Dataset items
▬▬▬
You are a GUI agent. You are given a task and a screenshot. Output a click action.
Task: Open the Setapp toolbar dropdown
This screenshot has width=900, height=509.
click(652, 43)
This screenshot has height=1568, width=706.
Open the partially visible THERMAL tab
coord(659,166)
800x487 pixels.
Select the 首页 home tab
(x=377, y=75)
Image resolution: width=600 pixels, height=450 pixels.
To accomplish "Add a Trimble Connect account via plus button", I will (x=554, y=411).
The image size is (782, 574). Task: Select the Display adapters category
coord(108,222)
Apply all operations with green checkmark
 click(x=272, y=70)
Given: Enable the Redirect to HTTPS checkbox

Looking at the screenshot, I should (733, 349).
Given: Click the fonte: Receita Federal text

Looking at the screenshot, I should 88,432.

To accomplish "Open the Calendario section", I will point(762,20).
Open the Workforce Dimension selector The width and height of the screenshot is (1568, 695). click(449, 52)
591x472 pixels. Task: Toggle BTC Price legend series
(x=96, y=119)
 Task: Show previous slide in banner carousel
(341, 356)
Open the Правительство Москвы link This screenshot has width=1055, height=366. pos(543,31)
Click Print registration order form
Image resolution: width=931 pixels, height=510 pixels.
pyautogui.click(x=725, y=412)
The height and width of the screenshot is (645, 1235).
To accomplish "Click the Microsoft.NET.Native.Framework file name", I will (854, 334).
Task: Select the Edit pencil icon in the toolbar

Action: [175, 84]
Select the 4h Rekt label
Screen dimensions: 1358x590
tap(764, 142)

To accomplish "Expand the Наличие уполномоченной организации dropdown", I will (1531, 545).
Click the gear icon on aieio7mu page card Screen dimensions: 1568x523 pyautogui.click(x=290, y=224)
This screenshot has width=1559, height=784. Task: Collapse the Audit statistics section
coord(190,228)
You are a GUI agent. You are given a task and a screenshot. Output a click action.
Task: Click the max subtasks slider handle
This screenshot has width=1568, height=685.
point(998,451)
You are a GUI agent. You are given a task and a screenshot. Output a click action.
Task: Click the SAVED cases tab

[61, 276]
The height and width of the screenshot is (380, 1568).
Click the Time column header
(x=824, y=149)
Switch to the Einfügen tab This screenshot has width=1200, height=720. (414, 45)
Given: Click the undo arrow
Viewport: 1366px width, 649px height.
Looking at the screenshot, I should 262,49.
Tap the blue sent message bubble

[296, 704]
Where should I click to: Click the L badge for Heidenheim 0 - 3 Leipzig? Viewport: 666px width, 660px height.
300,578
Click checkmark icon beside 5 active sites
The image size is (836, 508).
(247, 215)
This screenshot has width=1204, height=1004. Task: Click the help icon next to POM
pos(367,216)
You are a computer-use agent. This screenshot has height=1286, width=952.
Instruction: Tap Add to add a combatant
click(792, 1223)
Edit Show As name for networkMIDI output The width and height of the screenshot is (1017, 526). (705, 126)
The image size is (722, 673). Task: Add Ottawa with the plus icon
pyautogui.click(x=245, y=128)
▬▬▬
**Your assignment**
Output every record exactly as written, with nothing dropped.

**Result of the exercise**
You are a GUI agent. You are given a task and a screenshot. Output a click action.
Task: Open the Setapp toolbar dropdown
This screenshot has width=900, height=509.
click(652, 43)
This screenshot has height=1568, width=706.
Open the partially visible THERMAL tab
coord(659,166)
800x487 pixels.
Select the 首页 home tab
(x=377, y=75)
Image resolution: width=600 pixels, height=450 pixels.
To accomplish "Add a Trimble Connect account via plus button", I will (x=554, y=411).
The image size is (782, 574). Task: Select the Display adapters category
coord(108,222)
Apply all operations with green checkmark
 click(x=272, y=70)
Given: Enable the Redirect to HTTPS checkbox

Looking at the screenshot, I should (733, 349).
Given: Click the fonte: Receita Federal text

Looking at the screenshot, I should 88,432.

To accomplish "Open the Calendario section", I will point(762,20).
Open the Workforce Dimension selector The width and height of the screenshot is (1568, 695). click(449, 52)
591x472 pixels. Task: Toggle BTC Price legend series
(x=96, y=119)
 Task: Show previous slide in banner carousel
(341, 356)
Open the Правительство Москвы link This screenshot has width=1055, height=366. pos(543,31)
Click Print registration order form
Image resolution: width=931 pixels, height=510 pixels.
pyautogui.click(x=725, y=412)
The height and width of the screenshot is (645, 1235).
To accomplish "Click the Microsoft.NET.Native.Framework file name", I will (854, 334).
Task: Select the Edit pencil icon in the toolbar

Action: [175, 84]
Select the 4h Rekt label
Screen dimensions: 1358x590
tap(764, 142)

To accomplish "Expand the Наличие уполномоченной организации dropdown", I will (1531, 545).
Click the gear icon on aieio7mu page card Screen dimensions: 1568x523 pyautogui.click(x=290, y=224)
This screenshot has width=1559, height=784. Task: Collapse the Audit statistics section
coord(190,228)
You are a GUI agent. You are given a task and a screenshot. Output a click action.
Task: Click the max subtasks slider handle
This screenshot has width=1568, height=685.
point(998,451)
You are a GUI agent. You are given a task and a screenshot. Output a click action.
Task: Click the SAVED cases tab

[61, 276]
The height and width of the screenshot is (380, 1568).
Click the Time column header
(x=824, y=149)
Switch to the Einfügen tab This screenshot has width=1200, height=720. (414, 45)
Given: Click the undo arrow
Viewport: 1366px width, 649px height.
Looking at the screenshot, I should 262,49.
Tap the blue sent message bubble

[296, 704]
Where should I click to: Click the L badge for Heidenheim 0 - 3 Leipzig? Viewport: 666px width, 660px height.
300,578
Click checkmark icon beside 5 active sites
The image size is (836, 508).
(247, 215)
This screenshot has width=1204, height=1004. Task: Click the help icon next to POM
pos(367,216)
You are a computer-use agent. This screenshot has height=1286, width=952.
Instruction: Tap Add to add a combatant
click(792, 1223)
Edit Show As name for networkMIDI output The width and height of the screenshot is (1017, 526). (705, 126)
The image size is (722, 673). Task: Add Ottawa with the plus icon
pyautogui.click(x=245, y=128)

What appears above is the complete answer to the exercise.